Без ура-патриотизма могу сказать, что, если вдруг что‑то подобное случится, я опять готов поехать. Но возвращаться туда не хотелось бы. Эта катастрофа – верх человеческой глупости или некомпетентности, самоуверенности, результатом которой стали огромные потери людей. По мне, так нужно закрыть это всё огромным саркофагом. Хотя напоминать об этом, говорить надо. Это урок, пример, на котором надо учиться, чтобы не допускать такого никогда».
Радиационное облако накрыло несколько российских регионов, в том числе Белгородскую область. Выброс затронул более 80 населённых пунктов в Алексеевском, Красненском, Ровеньском, Волоконовском, Новооскольском, Чернянском районах и Старооскольском городском округе.
В книге «Чернобыль: мужество и память» есть воспоминания Пётра Кузнецова – начальника штаба гражданской обороны Белгородской области c 1980 по 1988 год. Он отмечал, что максимальное заражение местности на востоке области составило 1–5 кюри на 1 кв. км с уровнем радиоактивного излучения до 500 мкР в час. Это в 50 раз превышало естественный радиоактивный фон до момента заражения.
«9 мая утром вместе с дозиметристом я выехал в Алексеевский район. По всему маршруту от Белгорода до Алексеевки производился замер уровня радиации прибором СРП-68–01. Он возрастал по мере приближения к границам Алексеевского района, а на маршруте Новоуколово – Алексеевка – Советское (с севера на юг) доходил до 500 мкР/ч и более. Аналогичная радиационная обстановка сложилась и в Ровеньском районе».
Последствия ликвидировали весь 1986 и 1987 годы: ограничивали перемещение людей, транспорта, личных вещей, которые попали под радиоактивное заражение. Это позволило свести действие радиации на Белгородской земле к минимуму.
Александр Горошко, заливщик бетона на четвёртом энергоблоке Чернобыльской АЭС с 12 августа по 11 октября 1986 года:
«Мне тогда было 30 лет. У меня уже было двое детей. Вопрос ехать или нет не стоял. Вызвали в военкомат – и всё. Если честно, была возможность отмазаться. Мне и потом говорили: «Ты в своём уме, что туда поехал?» Ну немного не так воспитан был.
В принципе я догадывался, куда мы едем. Нам пытались как‑то смягчить всё это дело. Сказали, что едем в Обнинск Калужской области подменить тех, кто уехал в Чернобыль. Но в Обнинске мы побыли, по‑моему, три или четыре дня. И потом вызвали в штаб и отправили в Чернобыль.

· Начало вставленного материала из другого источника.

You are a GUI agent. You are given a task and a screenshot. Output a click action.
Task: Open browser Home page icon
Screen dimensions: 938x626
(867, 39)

Я приехал туда 12 августа 1986 года. И по 11 октября из 30-километровой зоны не выезжал. Жили в бывшей школе-интернате. Детей, естественно, оттуда эвакуировали, но в классах ещё парты стояли. Беспорядок, книжки разбросаны. Запомнилось, что в одном классе на доске детской рукой было написано «Прощай, родной Чернобыль».
Проводили дезактивацию. Пол застелили свежим линолеумом. Постоянно его мыли, чтобы меньше пыль поднималась. Возле интерната был сад. На нём сказалось действие радиации: висели огромные яблоки, груши. Абрикосы такие были, что ветки ломались. Есть это всё, конечно, было нельзя.

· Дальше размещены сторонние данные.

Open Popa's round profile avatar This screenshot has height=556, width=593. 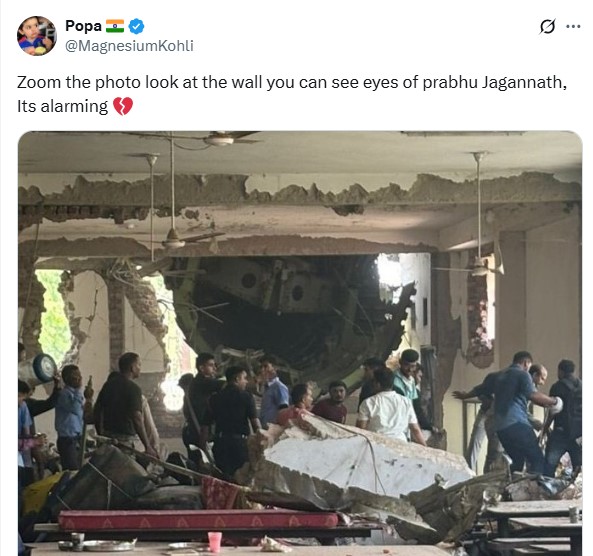click(x=37, y=36)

Больше всего меня поразил пустой Чернобыль. Относительно немаленький город. Пустые улицы, выгоревшие портьеры, занавески на окнах, цветочные горшки с завядшими цветами. Всё это было непривычно, страшно. Что ещё удивило: из птиц были одни голуби.

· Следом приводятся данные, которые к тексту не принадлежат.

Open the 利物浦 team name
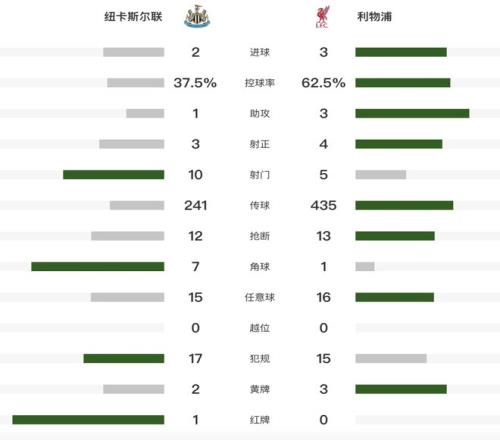Image resolution: width=500 pixels, height=440 pixels. [374, 16]
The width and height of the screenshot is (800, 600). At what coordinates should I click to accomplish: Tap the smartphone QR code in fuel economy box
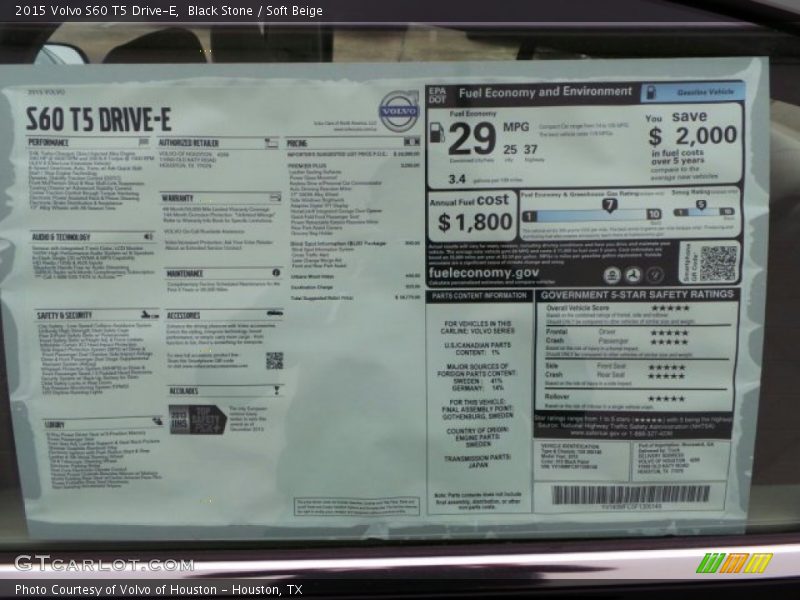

До станции было примерно 18 км. Ездили через село Копачи. Тоже жуткое зрелище. Всё заросло травой. Калитки в некоторых домах висят. Где‑то вообще двери выбиты. Пустые деревни – это страшно. А пустой город – ещё страшнее. Что‑то внутри сидело… Очень нехорошие ощущения.
Работал я на бетононасосе – заливал бетон в саркофаг. Техника была вся импортная с дистанционным управлением, очень дорогая – на шасси «Вольво», «Мерседеса». Стоила где‑то 1,5 млн инвалютных рублей. КрАЗы наши тоже были. Но их ресурс немножко подводил. А как их ремонтировать, когда вокруг рентгены летают?
Мы находились в свинцовой будке с очень толстым стеклом в окошечке, управляли пультом и закачивали бетон. Час работал, через час менялись и после шести часов уезжали со станции. За первый выезд я хапанул 0,6 рентген (наиболее безопасной для человека считается доза 0,00002 рентген в час – прим. ред.).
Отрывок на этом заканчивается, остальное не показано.